Data listing |
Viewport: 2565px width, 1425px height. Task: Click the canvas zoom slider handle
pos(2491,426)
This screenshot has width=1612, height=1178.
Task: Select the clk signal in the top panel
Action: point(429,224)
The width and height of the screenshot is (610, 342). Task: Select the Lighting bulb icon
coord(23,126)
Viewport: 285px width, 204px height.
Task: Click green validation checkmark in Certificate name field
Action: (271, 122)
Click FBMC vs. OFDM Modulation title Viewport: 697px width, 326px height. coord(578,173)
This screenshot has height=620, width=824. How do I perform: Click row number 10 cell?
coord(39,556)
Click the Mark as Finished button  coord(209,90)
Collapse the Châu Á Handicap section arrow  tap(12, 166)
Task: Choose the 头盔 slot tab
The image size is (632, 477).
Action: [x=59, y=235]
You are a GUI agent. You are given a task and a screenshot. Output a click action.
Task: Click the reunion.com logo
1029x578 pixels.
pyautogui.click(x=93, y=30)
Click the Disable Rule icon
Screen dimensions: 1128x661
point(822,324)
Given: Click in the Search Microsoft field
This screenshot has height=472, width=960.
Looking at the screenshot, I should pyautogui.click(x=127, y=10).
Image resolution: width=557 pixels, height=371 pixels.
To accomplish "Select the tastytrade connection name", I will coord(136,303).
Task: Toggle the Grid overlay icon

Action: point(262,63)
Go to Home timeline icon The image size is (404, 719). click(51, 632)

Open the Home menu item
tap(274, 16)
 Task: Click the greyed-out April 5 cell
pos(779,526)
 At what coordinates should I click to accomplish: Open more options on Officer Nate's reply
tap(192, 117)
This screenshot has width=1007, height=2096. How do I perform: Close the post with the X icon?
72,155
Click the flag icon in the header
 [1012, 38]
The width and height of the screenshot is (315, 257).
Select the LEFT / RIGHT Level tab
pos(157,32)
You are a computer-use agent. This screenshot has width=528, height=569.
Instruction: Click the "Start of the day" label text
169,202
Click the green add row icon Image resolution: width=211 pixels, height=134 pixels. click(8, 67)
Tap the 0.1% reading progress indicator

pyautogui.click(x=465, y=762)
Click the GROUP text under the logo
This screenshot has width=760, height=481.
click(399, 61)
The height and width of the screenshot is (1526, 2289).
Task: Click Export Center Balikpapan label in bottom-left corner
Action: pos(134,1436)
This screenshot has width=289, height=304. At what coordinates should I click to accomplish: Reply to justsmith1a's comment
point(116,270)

Task directions | Edit the rows above so that every "Image resolution" becomes "Screen resolution", and keep everything else the same.

Correct result |
Viewport: 2565px width, 1425px height. Task: Click the canvas zoom slider handle
pos(2491,426)
This screenshot has width=1612, height=1178.
Task: Select the clk signal in the top panel
Action: point(429,224)
The width and height of the screenshot is (610, 342). Task: Select the Lighting bulb icon
coord(23,126)
Viewport: 285px width, 204px height.
Task: Click green validation checkmark in Certificate name field
Action: (271, 122)
Click FBMC vs. OFDM Modulation title Viewport: 697px width, 326px height. coord(578,173)
This screenshot has height=620, width=824. How do I perform: Click row number 10 cell?
coord(39,556)
Click the Mark as Finished button  coord(209,90)
Collapse the Châu Á Handicap section arrow  tap(12, 166)
Task: Choose the 头盔 slot tab
The image size is (632, 477).
Action: [x=59, y=235]
You are a GUI agent. You are given a task and a screenshot. Output a click action.
Task: Click the reunion.com logo
1029x578 pixels.
pyautogui.click(x=93, y=30)
Click the Disable Rule icon
Screen dimensions: 1128x661
point(822,324)
Given: Click in the Search Microsoft field
This screenshot has height=472, width=960.
Looking at the screenshot, I should pyautogui.click(x=127, y=10).
Screen resolution: width=557 pixels, height=371 pixels.
To accomplish "Select the tastytrade connection name", I will coord(136,303).
Task: Toggle the Grid overlay icon

Action: point(262,63)
Go to Home timeline icon The image size is (404, 719). click(51, 632)

Open the Home menu item
tap(274, 16)
 Task: Click the greyed-out April 5 cell
pos(779,526)
 At what coordinates should I click to accomplish: Open more options on Officer Nate's reply
tap(192, 117)
This screenshot has width=1007, height=2096. How do I perform: Close the post with the X icon?
72,155
Click the flag icon in the header
 [1012, 38]
The width and height of the screenshot is (315, 257).
Select the LEFT / RIGHT Level tab
pos(157,32)
You are a computer-use agent. This screenshot has width=528, height=569.
Instruction: Click the "Start of the day" label text
169,202
Click the green add row icon Screen resolution: width=211 pixels, height=134 pixels. click(8, 67)
Tap the 0.1% reading progress indicator

pyautogui.click(x=465, y=762)
Click the GROUP text under the logo
This screenshot has width=760, height=481.
click(399, 61)
The height and width of the screenshot is (1526, 2289).
Task: Click Export Center Balikpapan label in bottom-left corner
Action: pos(134,1436)
This screenshot has width=289, height=304. At what coordinates should I click to accomplish: Reply to justsmith1a's comment
point(116,270)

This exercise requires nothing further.